AstraZeneca and Roche Tissue Diagnostics collaborate to co-develop and commercialise the TROP2-QCS biomarker companion diagnostic

AstraZeneca and Roche Tissue Diagnostics are extending their existing collaboration to co-develop a novel companion diagnostic incorporating AstraZeneca’s proprietary computational pathology platform, QCS, which will be deployed within Roche’s navify Digital Pathology image management system.

Jill German, Head, Roche Tissue Diagnostics, said: "Our collaboration with AstraZeneca continues to push the boundaries of traditional cancer diagnostics. By developing an innovative Al tool that goes beyond human capabilities, the solution will be able to help determine which cancer patients are most likely to benefit from targeted therapies, potentially improving patient care."

Under this expanded collaboration, Roche Tissue Diagnostics and AstraZeneca will co-develop and commercialise a novel companion diagnostic in Roche’s navify Digital Pathology platform, based on the QCS computational pathology platform, to aid pathologists in interpreting an investigational VENTANA TROP2 assay.

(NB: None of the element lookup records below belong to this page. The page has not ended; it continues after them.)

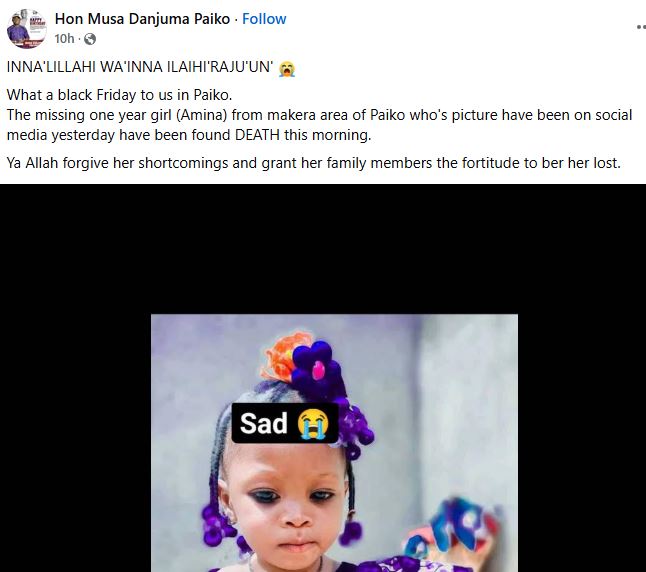This screenshot has width=646, height=572.
Task: Click the INNA'LILLAHI WA'INNA ILAIHI'RAJU'UN line
Action: coord(140,69)
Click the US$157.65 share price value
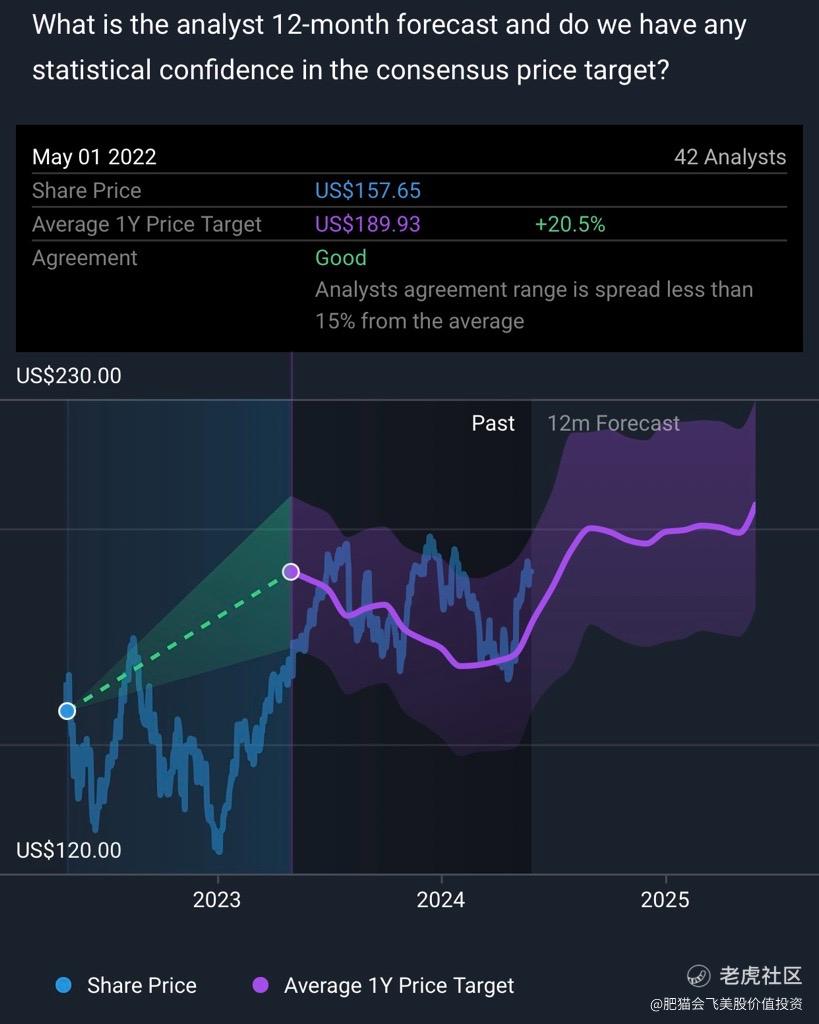 click(x=368, y=190)
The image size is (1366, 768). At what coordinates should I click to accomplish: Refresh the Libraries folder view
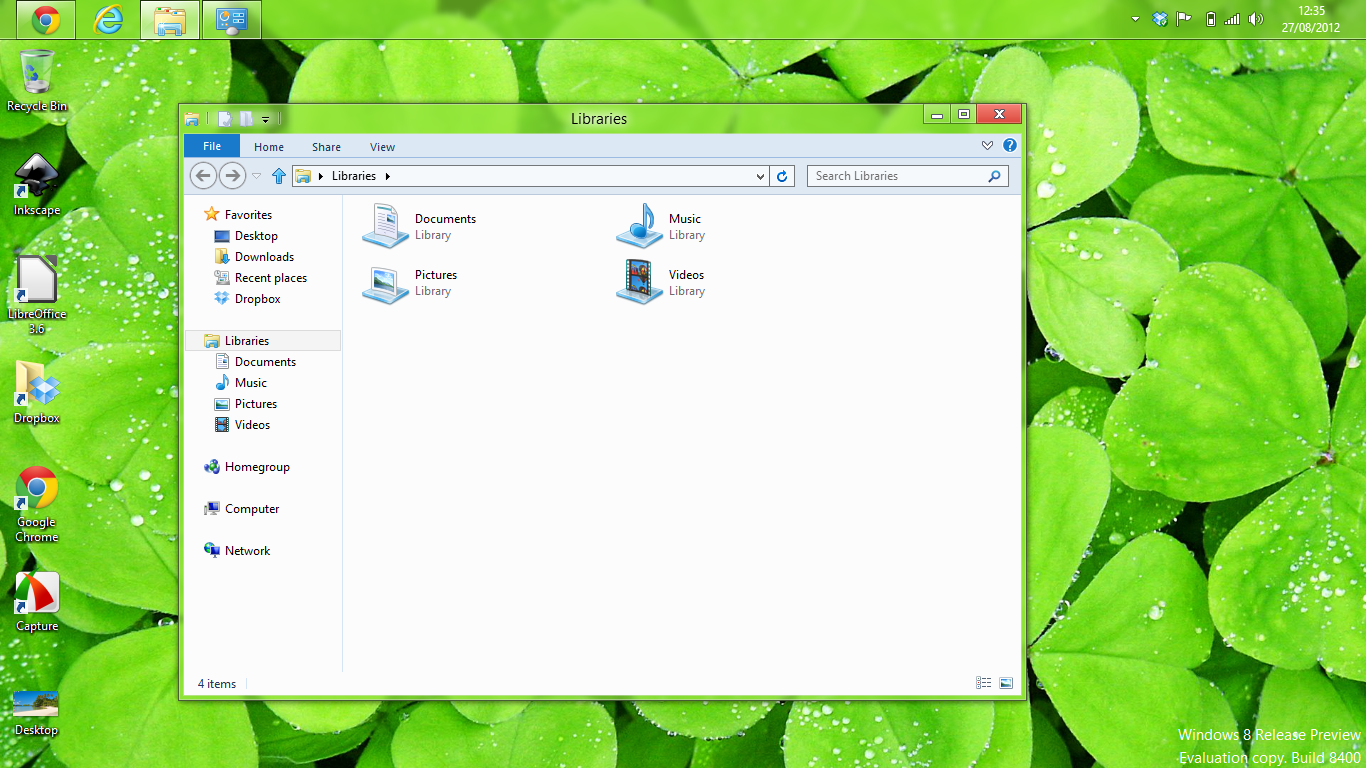coord(782,176)
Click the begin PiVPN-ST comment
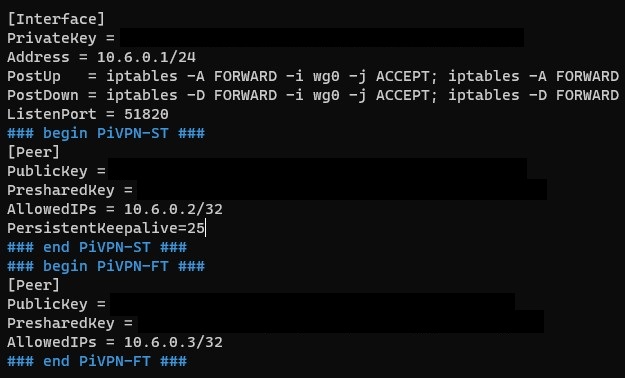 click(x=106, y=133)
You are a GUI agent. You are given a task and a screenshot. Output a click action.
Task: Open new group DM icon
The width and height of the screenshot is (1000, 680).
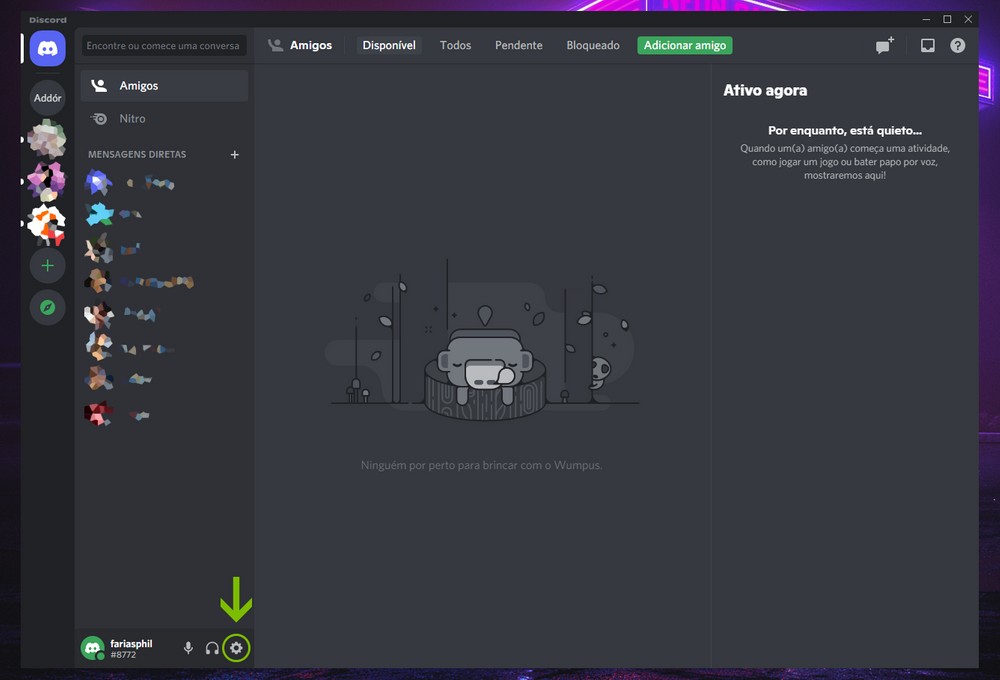(884, 46)
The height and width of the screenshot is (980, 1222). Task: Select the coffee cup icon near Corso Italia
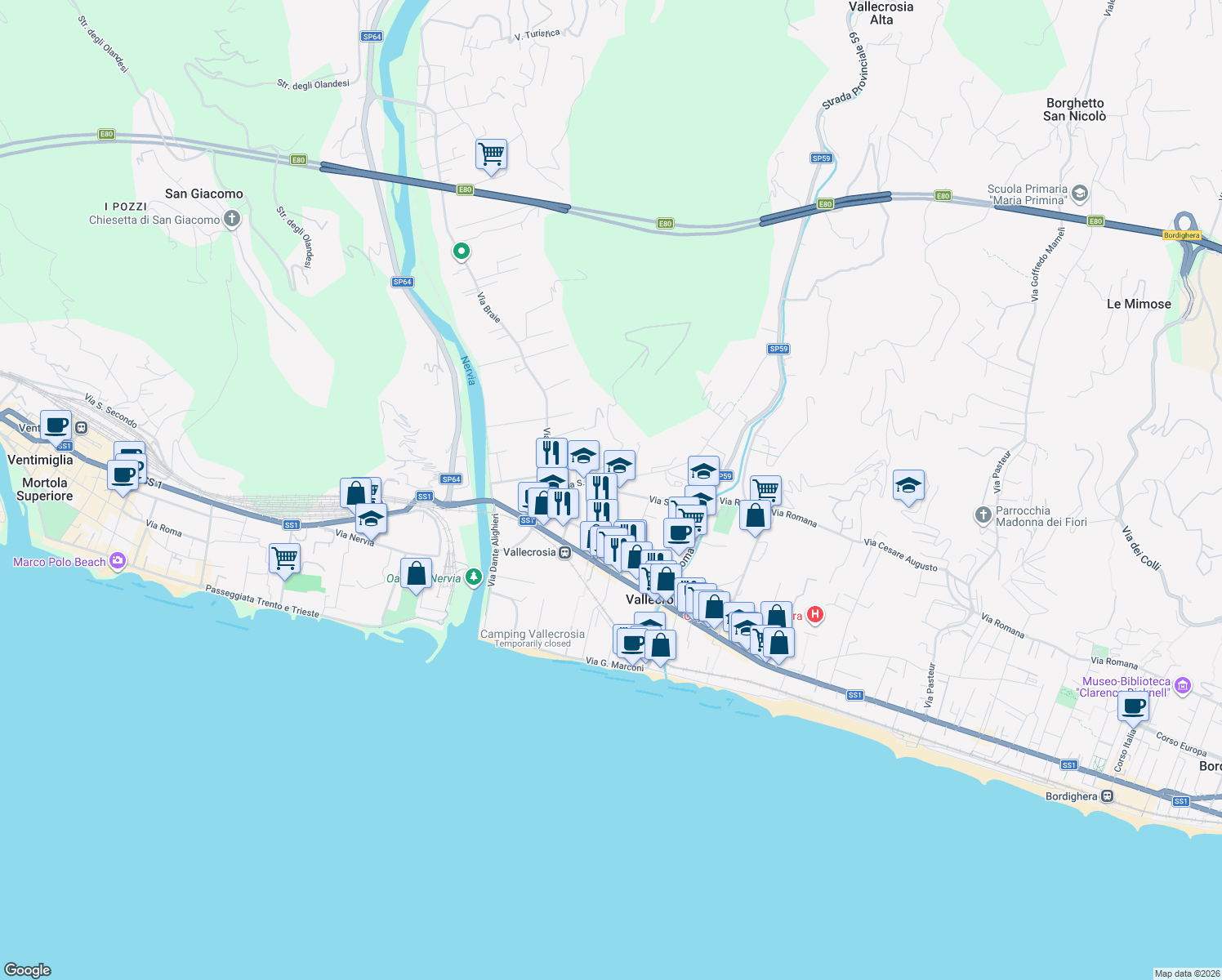tap(1133, 707)
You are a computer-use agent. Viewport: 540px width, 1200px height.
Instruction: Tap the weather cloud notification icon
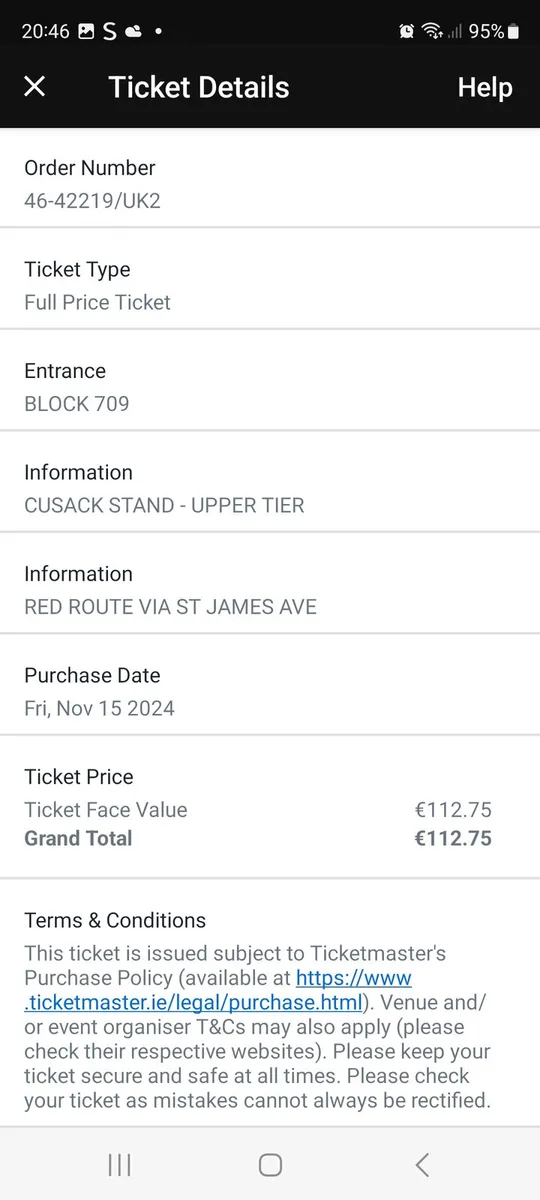point(133,32)
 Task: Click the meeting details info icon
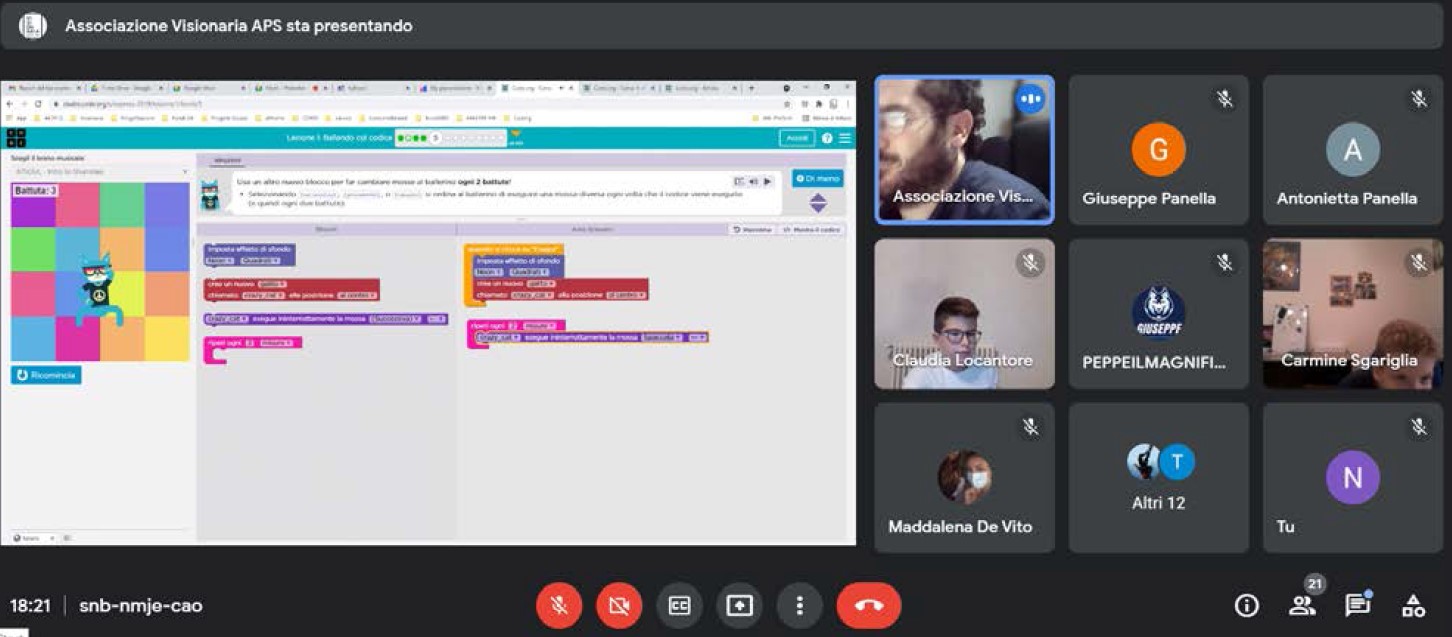click(x=1246, y=605)
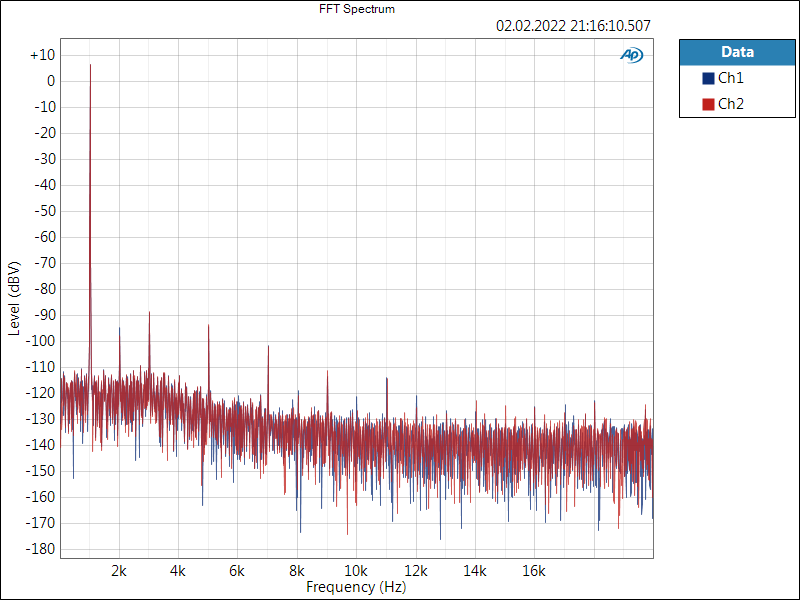Click the 16k tick on the frequency axis

(x=534, y=571)
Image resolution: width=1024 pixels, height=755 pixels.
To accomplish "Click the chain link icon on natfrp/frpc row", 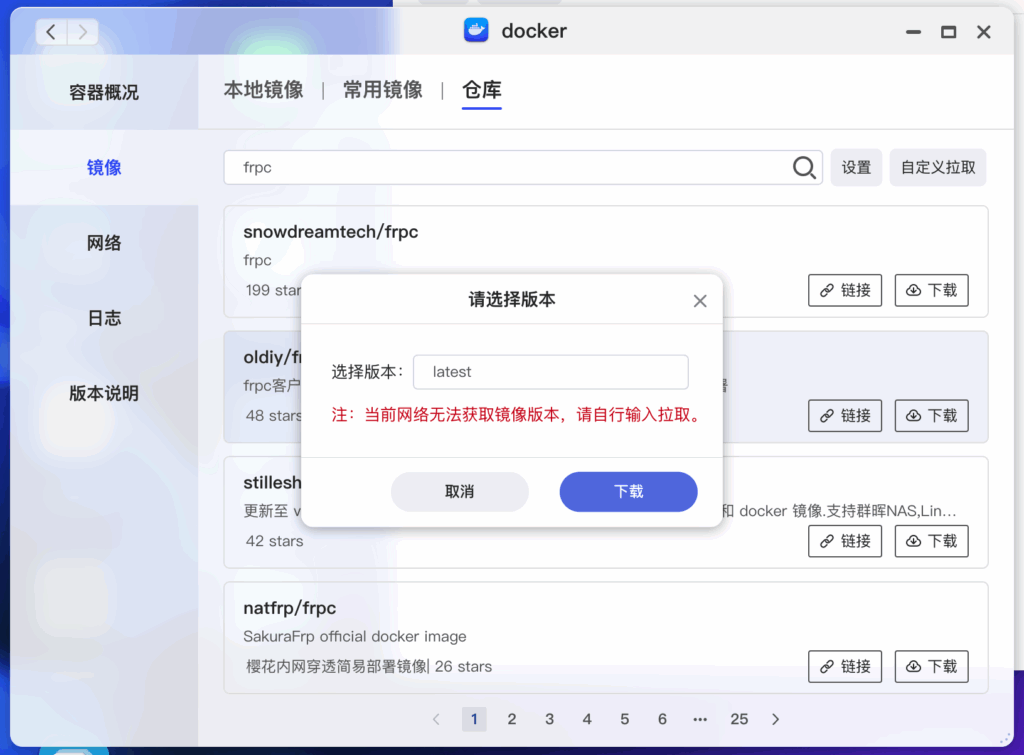I will [x=826, y=666].
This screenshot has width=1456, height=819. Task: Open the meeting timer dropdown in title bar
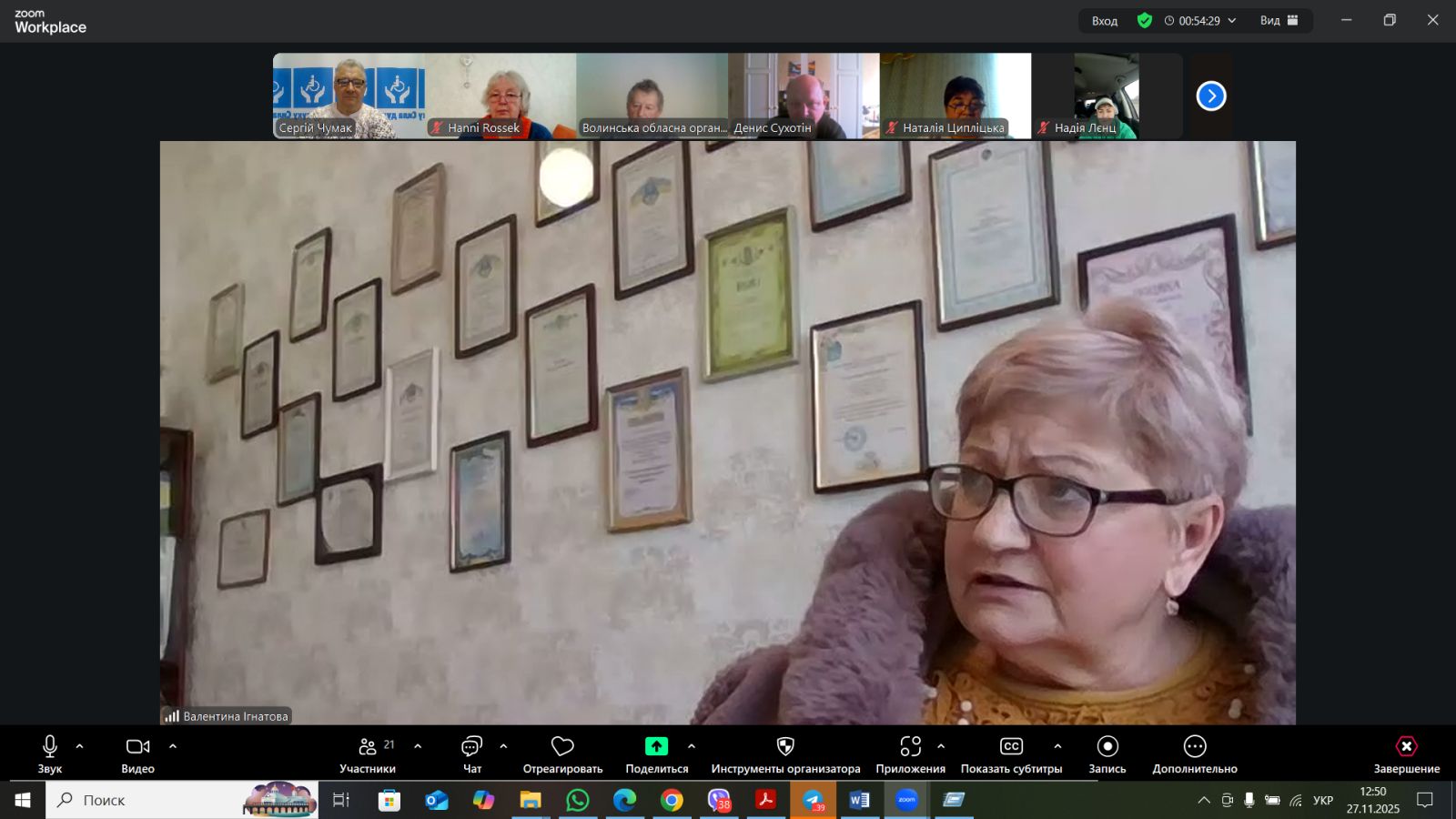(x=1232, y=21)
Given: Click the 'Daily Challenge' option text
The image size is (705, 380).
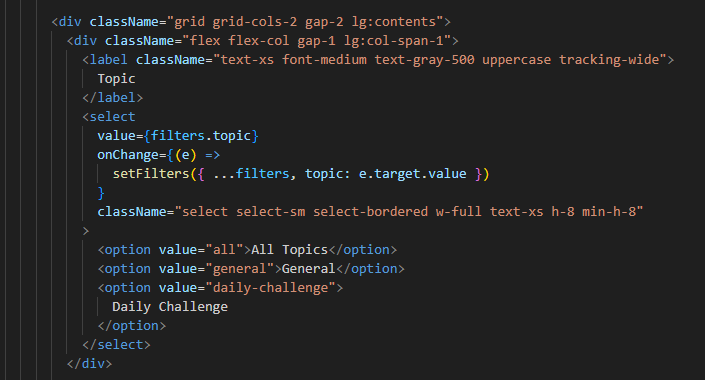Looking at the screenshot, I should coord(170,307).
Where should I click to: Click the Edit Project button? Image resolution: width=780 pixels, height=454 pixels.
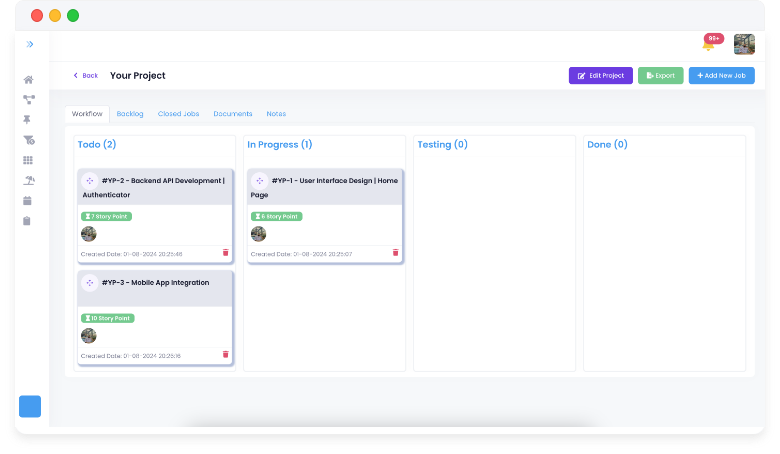600,76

As the leading provider of pathology lab solutions, Roche Tissue Diagnostics is delivering an end-to-end digital pathology workflow from tissue staining to producing high-quality digital images that can be reliably assessed using automated clinical image analysis algorithms.

Notes

Advanced non-small cell lung cancer
Nearly 2.5 million lung cancer cases were diagnosed globally in 2022.6 NSCLC is the most common type of lung cancer, accounting for about 80% of cases.7 Approximately 75% and 25% of NSCLC tumours are of nonsquamous or squamous histology, respectively.8 While immunotherapy and targeted therapies have improved outcomes in the 1st-line metastatic setting, most patients eventually experience disease progression and receive chemotherapy.9-11 For decades, chemotherapy has been the last treatment available for patients with advanced NSCLC, despite limited effectiveness and known side effects.9-11

TROP2 is a protein broadly expressed in the majority of NSCLC tumours.1 There is currently no TROP2-directed ADC approved for the treatment of lung cancer.12,13

TROPION-Lung01
TROPION-Lung01 is a global, randomised, multicentre, open-label Phase III trial evaluating the efficacy and safety of datopotamab deruxtecan (6.0mg/kg) versus docetaxel (75mg/m2) in adult patients with locally advanced or metastatic NSCLC with and without actionable genomic alterations who require systemic therapy following prior treatment. Patients with actionable genomic alterations were previously treated with platinum-based chemotherapy and an approved targeted therapy. Patients without known actionable genomic alterations were previously treated, concurrently or sequentially, with platinum-based chemotherapy and a PD-1 or PD-L1 inhibitor.

The dual primary endpoints of TROPION-Lung01 are PFS as assessed by blinded independent central review (BICR) and OS. Key secondary endpoints include investigator-assessed PFS, objective response rate, duration of response, time to response, disease control rate as assessed by both BICR and investigator, and safety.

TROPION-Lung01 enrolled approximately 600 patients in Asia, Europe, North America, Oceania and South America. For more information visit ClinicalTrials.gov.

Datopotamab deruxtecan (Dato-DXd)
Datopotamab deruxtecan (Dato-DXd) is an investigational TROP2-directed ADC. Designed using Daiichi Sankyo’s proprietary DXd ADC Technology, datopotamab deruxtecan is one of six DXd ADCs in the oncology pipeline of Daiichi Sankyo, and one of the most advanced programmes in AstraZeneca’s ADC scientific platform. Datopotamab deruxtecan is comprised of a humanised anti-TROP2 IgG1 monoclonal antibody, developed in collaboration with Sapporo Medical University, attached to a number of topoisomerase I inhibitor payloads (an exatecan derivative, DXd) via tetrapeptide-based cleavable linkers.

A comprehensive global clinical development programme is underway with more than 20 trials evaluating the efficacy and safety of datopotamab deruxtecan across multiple cancers, including NSCLC, triple-negative breast cancer and HR-positive, HER2-negative breast cancer. The programme includes seven Phase III trials in lung cancer and five Phase III trials in breast cancer evaluating datopotamab deruxtecan as a monotherapy and in combination with other anticancer treatments in various settings.